Most Treasury prices stuck close to Friday's closing levels throughout yesterday's moribund session as the market waited listlessly for the indicators due out at the end of the week.

Traders said the only issue that showed much life was the two-year note, which rose an 1/8 point to yield 5.05%. The two-year outpaced all the other actively traded issues, including the long bond, which was up 3/32 and yielded 7.83% late in the day.

The two-year's disproportionate gains caused the yield spread between the 30-year bonds and two-years to widen to 279 basis points from 274 late Friday.

Traders said two-years probably moved higher because the issue became so expensive to borrow yesterday. The rise in the cost of financing, which suggests there are big short positions in the issue, may have encouraged some participants to buy securities in order to cover their short positions, they said.

"The two-year is very special on repo," said Joseph Liro, an economist at S.G. Warburg & Co. "That may be why it's trading so well.
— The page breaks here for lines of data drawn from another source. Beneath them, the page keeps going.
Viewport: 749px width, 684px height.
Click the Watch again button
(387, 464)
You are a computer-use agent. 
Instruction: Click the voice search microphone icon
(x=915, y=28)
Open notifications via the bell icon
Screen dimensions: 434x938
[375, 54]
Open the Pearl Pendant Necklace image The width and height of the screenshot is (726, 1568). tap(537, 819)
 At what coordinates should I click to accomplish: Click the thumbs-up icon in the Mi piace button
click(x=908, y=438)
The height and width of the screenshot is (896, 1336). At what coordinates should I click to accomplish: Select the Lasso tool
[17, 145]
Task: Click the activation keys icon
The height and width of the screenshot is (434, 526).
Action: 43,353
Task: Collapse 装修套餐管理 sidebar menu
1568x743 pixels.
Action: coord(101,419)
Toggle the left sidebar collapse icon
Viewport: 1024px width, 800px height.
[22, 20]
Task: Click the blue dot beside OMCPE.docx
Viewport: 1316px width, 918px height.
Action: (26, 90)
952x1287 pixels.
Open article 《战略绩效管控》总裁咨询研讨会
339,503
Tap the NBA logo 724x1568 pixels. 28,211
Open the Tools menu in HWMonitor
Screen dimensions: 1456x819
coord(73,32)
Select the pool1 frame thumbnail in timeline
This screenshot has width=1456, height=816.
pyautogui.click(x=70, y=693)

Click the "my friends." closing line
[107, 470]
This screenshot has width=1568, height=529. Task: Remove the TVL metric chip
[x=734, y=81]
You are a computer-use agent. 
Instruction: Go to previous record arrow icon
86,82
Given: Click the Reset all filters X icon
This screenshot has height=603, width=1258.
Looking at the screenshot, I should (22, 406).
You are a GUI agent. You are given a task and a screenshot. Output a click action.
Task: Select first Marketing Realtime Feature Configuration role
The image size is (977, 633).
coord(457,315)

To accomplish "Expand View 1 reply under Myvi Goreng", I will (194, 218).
Maybe someone was caught short two-years."

A repo trader said two-year notes traded as low as 0.10% in the repurchase market versus general collateral at about 3.80%.

"There were very large positions, big-time shorts," the trader said.

He added that there were reports of big curve trades involving two-year notes, with some participants establishing short positions in two-years and buying year bills, while others shorted two-years against securities farther out the yield curve, like the five-year note.

Treasury Market Yields

Prev. Prev.

Monday Week Month

3-Month Bill 3.74 3.81 3.70

6-Month Bill 3.91 4.00 3.85

1-Year Bill 4.18 4.30 4.16

2-Year Note 5.05 5.25 5.18

3-Year Note 5.62 5.79 5.80

4-Year Note 6.54 6.65 6.66

5-Year Note 6.54 6.66 6.68

7-Year Note 6.92 7.01 7.03

10-Year Note 7.30 7.36 7.37

15-Year Bond 7.57 7.66 7.63

30-Year Bond 7.83 7.88 7.88

Source: Cantor, Fitzgerald/Telerate

Peter Mayers, assistant treasurer at Bank Julius Baer, said the demand for two-years had spilled over into the neighboring issues, with year bills and three-year notes also outperforming the rest of the market.

Mr. Mayers said, though, that the two-year's performance would not have drawn as much interest as it did had the rest of the market not been so dull.

Traders said the market may remain in a stupor for the next couple of days, until participants get some indicators they can react to.

"The market's stuck in a range until Thursday's inflation and retail sales numbers," a bill trader said.

The May retail sales and producer price reports will be released Thursday morning.

Traders said the market had a firm tone even though activity was so slow.

On Friday, Treasury prices rose when the news of a jump in the May unemployment rate, combined with last Thursday's report of further contraction in money supply, seemed to increase the chances for another Fed easing.

Traders yesterday were skeptical the Fed would cut its funds rate target again, but said they expect Treasury prices to remain near the upper end of the recent trading range in any case.

"We have slowly eroding fundamentals, but an extremely strong technical position," a London trader said. "There don't appear to be any bonds around, and the market trades that way."

"In the short term, one has to really respect the technicals," he continued. "That will be the overriding factor until we get supply."

The September bond futures contract closed 1/32 higher at 99-23/32.

In the cash market, the 30-year 8% bond was 3/32 higher, at 101-24/32-101-28/32, to yield 7.83%.

The 7-1/2% 10-year note was unchanged, at 101-8/32-101-12/32, to yield 7.30%.

The three-year 5-7/8% note was up 3/32, at 101-19/32-101-21/32, to yield 5.62%.

Rates on Treasury bills were mixed, with the three month bill down one basis point at 3.68%, the six-month bill off one basis point at 3.81%, and the year bill steady at 4.02%.